98- Güç getiremeyen, yol bulamayan çocuk, kadın ve zayıf erkekler müstesna... (Onlar hicret etmeye mecbur değiller.)

99- İşte, Allah'ın onları affetmesi umulur. Çünkü Allah affedici ve bağışlayıcıdır.

100- Kim Allah yolunda hicret ederse, yeryüzünde gidebileceği çok yer ve bol rızık bulur. Kim, Allah ve elçisine doğru hicret edip evinden çıkar ve yolda ölüm onu yakalarsa, artık onun mükâfatı Allah'a aittir. Çünkü Allah Gafur ve Rahimdir. (Kusurlarını bağışlar, ona rahmet eder).

101- Yeryüzünde sefere çıktığınızda namazı kısaltmanızda size bir günah yoktur, eğer kâfirlerin sizi tuzağa düşürmelerinden endişe ederseniz... Muhakkak o kâfirler, sizin öldürücü düşmanlarınızdır.

102- Eğer seferde sen onların içinde olup onlara namaz kıldırırsan, onlardan bir grup seninle beraber namaza dursun ve silahlarını yanlarına alsınlar. Bunlar namazlarını kıldıklarında arkanıza geçsinler, namaz kılmayan öbür grup gelip seninle namazlarını (kısaltmış olarak) kılsınlar, korunmalıklarını ve silahlarını yanlarına alsınlar. Kâfirler arzuladılar ki, siz silah ve eşyalarınızdan gafil kalıp da birden üzerinize saldırsınlar. Yağmurdan dolayı bir sıkıntınız varsa veya hasta olsanız, silahlarınızı bırakmanızda size bir günah yoktur. Fakat savunmanızı elden bırakmayın. Muhakkak Allah, o kâfirler için alçaltıcı bir azap hazırlamıştır.

103- Namazı bitirdiğiniz zaman, ayakta, oturarak ve yatarak (her halükarda) Allah'ı zikredin. Eğer tam güven içinde iseniz, namazı tam kılın. Çünkü namaz, müminler üzerine vakitli bir farz olarak yazılmıştır

104- O (kâfir) toplumu yakalamak için gevşeklik göstermeyin. Eğer bir acı çekiyorsanız, şüphesiz onlar da sizin kadar acı çekiyorlar. Üstelik onların hiç ümit etmediği şeyleri siz Allah'tan umut ediyorsunuz. Muhakkak Allah çok ilim ve hikmet sahibidir.
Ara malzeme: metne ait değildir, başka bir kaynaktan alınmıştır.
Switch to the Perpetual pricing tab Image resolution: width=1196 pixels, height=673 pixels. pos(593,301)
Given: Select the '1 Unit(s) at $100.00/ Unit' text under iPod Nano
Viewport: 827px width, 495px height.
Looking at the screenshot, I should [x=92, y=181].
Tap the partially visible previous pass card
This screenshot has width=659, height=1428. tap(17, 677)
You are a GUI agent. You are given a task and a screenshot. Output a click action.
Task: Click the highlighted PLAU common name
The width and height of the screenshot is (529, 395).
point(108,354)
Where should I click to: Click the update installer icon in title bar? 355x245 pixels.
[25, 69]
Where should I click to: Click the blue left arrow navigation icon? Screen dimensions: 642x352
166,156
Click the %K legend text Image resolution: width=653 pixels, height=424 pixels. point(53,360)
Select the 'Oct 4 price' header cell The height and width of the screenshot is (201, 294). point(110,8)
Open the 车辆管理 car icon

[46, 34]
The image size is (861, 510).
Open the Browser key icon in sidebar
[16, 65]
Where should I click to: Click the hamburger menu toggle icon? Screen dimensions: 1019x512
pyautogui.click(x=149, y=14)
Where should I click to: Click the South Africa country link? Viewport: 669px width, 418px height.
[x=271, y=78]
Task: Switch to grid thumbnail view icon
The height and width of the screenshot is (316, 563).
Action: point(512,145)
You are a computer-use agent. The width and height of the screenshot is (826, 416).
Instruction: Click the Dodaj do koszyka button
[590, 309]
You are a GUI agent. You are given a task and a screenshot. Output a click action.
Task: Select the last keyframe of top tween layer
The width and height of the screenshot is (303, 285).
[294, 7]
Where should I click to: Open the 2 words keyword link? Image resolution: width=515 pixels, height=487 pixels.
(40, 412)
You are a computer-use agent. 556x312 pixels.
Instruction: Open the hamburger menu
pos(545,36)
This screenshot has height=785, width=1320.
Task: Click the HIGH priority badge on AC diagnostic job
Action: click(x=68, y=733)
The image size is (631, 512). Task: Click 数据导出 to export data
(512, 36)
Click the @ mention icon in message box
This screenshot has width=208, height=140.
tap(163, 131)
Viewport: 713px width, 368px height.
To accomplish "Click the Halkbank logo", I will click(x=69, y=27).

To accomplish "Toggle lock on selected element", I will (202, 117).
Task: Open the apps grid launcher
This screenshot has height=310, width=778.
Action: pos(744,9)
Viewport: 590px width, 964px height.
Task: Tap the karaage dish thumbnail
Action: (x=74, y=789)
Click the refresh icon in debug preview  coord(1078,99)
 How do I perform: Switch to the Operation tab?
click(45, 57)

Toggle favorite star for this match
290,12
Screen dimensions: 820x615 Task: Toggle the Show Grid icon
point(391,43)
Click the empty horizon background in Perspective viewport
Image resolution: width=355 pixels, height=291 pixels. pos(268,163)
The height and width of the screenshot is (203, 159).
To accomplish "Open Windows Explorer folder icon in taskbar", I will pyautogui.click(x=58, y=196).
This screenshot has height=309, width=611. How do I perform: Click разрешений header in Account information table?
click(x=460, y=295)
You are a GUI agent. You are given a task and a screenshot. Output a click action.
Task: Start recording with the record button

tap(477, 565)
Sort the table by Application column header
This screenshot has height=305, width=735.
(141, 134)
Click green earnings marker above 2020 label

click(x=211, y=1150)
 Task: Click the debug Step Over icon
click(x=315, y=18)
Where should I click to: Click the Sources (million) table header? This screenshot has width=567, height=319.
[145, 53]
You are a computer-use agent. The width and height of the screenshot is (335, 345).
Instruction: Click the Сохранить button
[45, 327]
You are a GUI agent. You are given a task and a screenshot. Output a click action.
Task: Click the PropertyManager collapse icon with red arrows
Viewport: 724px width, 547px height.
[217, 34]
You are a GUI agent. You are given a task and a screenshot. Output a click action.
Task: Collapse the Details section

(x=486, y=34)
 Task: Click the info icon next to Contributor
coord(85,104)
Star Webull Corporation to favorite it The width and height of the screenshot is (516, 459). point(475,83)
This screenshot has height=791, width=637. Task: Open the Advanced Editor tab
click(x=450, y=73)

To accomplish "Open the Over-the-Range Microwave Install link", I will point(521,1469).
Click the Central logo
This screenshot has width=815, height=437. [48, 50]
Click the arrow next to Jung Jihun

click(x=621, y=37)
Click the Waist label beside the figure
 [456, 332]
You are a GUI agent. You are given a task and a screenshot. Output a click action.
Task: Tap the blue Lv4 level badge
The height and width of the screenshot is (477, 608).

105- Biz sana kitabı hak ile gönderdik ki, Allah'ın sana gösterdiği anlayışla insanlar arasında hükmedesin. Sakın hainlerin dava vekili olma.

106- Ve Allah'tan mağfiret dile. Muhakkak Allah Gafur ve Rahimdir.

107- Ve kendi nefislerine zulmedenleri savunma. Çünkü Allah, devamlı hainlik yapan ve çok günah işleyenleri sevmez.

108- Allah'ın razı olmadığı o kurdukları laf ve planları insanlardan gizliyorlar da Allah'tan gizlemiyorlar. Hâlbuki Allah her an onlarla beraberdir. Ve Allah onların her yaptığını kuşatmıştır. (Onlar O'nun memleketinden dışarı çıkamazlar.)

109- İşte sizler, dünya hayatında onları savundunuz. Kıyamet günü kim Allah'a karşı onları savunacaktır. Veya kim onları koruyacaktır.

110- Kim bir kötülük yaparsa veya kendine zulmederse, sonra Allah'tan bağışlanmak dilerse, Allah'ı Gafur ve Rahim olarak bulacaktır.

111- Kim bir günah kazanırsa, onu kendi nefsine kazanmıştır. Muhakkak Allah, Alîm ve Hakîmdir. (Her şeyi hakkıyla bilir ve çok iyi değerlendirir.)

112- Kim de bir hata veya günah işlese, sonra onu bir suçsuzun üzerine atsa, o büyük bir iftira etmiş, helâk edici bir günah işlemiş demektir.

113- Eğer Allah'ın sana olan fazl ve rahmeti olmasaydı, onlardan bir tayfa senin sapmana çalışacaklardı. Fakat onlar ancak kendilerini saptırıyorlar. Onlar sana bir zarar veremezler. Çünkü Allah, sana kitap ve hikmeti (yasa ve ilmi) indirdi ve bilmediğin nice şeyleri de öğretti.(*) Muhakkak Allah'ın sana olan ihsanı çok büyüktür.

(*) Hikmet ve kitap dışında Peygamber'e verilen bilgi, gaybi haberlerdir. Allah'ın bildirmesi olmadan, insan kendi kendine onları öğrenemez.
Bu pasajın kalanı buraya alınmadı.